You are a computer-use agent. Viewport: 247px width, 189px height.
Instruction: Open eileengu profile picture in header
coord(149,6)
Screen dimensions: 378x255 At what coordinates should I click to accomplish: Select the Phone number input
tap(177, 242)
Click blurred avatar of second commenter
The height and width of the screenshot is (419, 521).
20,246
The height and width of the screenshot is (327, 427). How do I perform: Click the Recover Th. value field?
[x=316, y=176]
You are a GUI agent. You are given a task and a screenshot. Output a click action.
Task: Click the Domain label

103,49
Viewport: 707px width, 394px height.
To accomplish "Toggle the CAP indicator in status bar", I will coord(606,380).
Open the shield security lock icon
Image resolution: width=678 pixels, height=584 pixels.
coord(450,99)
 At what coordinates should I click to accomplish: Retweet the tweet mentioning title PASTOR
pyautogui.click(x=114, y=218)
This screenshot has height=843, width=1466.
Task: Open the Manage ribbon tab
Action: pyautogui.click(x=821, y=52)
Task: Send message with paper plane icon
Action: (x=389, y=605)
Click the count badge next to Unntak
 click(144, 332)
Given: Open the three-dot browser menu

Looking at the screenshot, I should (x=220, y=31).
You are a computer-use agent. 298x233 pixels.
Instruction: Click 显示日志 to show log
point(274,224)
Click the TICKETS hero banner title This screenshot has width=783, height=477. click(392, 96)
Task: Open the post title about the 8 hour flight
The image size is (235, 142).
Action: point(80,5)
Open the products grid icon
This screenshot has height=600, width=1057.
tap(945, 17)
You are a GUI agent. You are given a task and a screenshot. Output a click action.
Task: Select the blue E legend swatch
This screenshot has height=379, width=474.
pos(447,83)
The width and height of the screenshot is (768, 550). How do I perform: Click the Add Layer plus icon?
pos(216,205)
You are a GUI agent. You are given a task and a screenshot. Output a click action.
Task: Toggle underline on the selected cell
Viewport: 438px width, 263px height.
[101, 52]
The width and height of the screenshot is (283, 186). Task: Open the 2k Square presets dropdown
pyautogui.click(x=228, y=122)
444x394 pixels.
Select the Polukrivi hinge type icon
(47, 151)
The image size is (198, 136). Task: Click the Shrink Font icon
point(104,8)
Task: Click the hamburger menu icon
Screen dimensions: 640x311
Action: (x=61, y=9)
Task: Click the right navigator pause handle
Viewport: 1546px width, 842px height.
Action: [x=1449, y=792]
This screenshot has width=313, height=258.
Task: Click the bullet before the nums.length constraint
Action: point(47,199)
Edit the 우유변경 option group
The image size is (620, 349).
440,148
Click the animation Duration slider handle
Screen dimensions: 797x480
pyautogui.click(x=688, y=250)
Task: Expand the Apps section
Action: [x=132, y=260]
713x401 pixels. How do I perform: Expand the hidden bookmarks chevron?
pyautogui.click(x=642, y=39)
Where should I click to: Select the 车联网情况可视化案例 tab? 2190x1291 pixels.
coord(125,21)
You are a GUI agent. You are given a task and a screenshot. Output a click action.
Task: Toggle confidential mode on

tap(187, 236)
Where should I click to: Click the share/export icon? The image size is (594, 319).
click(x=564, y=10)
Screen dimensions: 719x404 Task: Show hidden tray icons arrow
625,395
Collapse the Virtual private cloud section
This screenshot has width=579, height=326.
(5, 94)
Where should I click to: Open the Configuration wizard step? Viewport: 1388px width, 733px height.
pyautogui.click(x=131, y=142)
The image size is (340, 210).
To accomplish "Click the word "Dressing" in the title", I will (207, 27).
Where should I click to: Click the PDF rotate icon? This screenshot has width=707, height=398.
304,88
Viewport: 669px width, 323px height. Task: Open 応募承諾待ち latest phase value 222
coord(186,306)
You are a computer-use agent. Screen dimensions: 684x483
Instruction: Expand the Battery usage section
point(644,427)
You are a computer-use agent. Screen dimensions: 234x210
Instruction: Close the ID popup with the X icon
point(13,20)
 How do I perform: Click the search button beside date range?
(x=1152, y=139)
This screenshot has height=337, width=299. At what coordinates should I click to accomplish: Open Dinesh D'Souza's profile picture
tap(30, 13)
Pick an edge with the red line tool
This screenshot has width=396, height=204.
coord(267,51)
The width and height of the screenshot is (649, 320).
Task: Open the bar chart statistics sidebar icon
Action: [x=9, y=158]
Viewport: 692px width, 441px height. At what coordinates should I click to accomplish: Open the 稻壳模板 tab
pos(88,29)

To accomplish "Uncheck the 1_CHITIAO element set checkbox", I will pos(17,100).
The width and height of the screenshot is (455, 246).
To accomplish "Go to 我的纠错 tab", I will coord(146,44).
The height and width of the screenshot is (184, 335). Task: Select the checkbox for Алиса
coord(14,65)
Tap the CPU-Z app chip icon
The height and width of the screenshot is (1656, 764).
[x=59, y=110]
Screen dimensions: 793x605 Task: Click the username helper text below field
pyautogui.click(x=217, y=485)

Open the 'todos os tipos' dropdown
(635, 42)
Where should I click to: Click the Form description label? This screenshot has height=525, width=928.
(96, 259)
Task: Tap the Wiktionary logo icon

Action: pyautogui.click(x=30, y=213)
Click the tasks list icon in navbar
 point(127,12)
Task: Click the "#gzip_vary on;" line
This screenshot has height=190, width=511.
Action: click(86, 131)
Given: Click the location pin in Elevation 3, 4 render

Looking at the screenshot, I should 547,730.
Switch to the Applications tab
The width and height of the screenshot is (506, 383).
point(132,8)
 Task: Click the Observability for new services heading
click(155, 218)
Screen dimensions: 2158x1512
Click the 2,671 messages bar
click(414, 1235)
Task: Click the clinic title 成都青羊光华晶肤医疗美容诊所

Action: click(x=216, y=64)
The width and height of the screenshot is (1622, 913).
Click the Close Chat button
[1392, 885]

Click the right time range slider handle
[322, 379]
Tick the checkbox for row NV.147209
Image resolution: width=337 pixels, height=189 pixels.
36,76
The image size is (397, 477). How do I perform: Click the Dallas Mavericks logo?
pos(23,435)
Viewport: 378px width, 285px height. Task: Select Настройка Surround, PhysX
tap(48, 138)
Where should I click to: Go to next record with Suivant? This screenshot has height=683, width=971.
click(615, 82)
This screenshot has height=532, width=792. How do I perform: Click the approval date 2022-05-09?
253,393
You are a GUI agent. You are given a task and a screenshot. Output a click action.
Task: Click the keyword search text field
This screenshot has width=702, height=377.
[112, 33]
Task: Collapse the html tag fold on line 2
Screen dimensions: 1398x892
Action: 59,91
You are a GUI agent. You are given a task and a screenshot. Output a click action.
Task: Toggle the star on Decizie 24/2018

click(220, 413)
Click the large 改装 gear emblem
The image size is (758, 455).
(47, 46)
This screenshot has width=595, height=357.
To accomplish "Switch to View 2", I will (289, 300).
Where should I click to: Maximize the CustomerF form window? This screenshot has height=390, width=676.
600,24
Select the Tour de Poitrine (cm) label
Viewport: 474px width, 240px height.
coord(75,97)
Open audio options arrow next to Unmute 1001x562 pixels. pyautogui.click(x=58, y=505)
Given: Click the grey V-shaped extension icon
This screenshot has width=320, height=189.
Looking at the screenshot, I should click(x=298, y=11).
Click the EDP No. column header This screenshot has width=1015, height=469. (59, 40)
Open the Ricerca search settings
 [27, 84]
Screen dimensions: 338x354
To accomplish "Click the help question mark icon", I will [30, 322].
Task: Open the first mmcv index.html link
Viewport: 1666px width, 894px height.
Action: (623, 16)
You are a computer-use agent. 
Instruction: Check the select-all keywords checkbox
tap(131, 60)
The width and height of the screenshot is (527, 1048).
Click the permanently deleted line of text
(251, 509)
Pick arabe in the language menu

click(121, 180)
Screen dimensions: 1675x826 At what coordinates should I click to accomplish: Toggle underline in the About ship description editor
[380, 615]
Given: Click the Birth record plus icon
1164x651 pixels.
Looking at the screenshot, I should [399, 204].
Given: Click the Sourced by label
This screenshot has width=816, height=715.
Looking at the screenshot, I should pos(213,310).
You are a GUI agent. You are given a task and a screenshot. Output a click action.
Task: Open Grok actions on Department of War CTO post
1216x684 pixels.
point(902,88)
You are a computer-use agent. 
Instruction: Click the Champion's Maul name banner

- Objective: Update the lines starting at the line containing "You are a computer-use agent. Screen dimensions: 684x483" and ending at the line containing "tap(30, 13)" by changing "Battery usage" to "Power usage", keeping everything else the same. Return only those lines.

- Answer to this problem:
You are a computer-use agent. Screen dimensions: 684x483
Instruction: Expand the Power usage section
point(644,427)
You are a computer-use agent. Screen dimensions: 234x210
Instruction: Close the ID popup with the X icon
point(13,20)
 How do I perform: Click the search button beside date range?
(x=1152, y=139)
This screenshot has height=337, width=299. At what coordinates should I click to accomplish: Open Dinesh D'Souza's profile picture
tap(30, 13)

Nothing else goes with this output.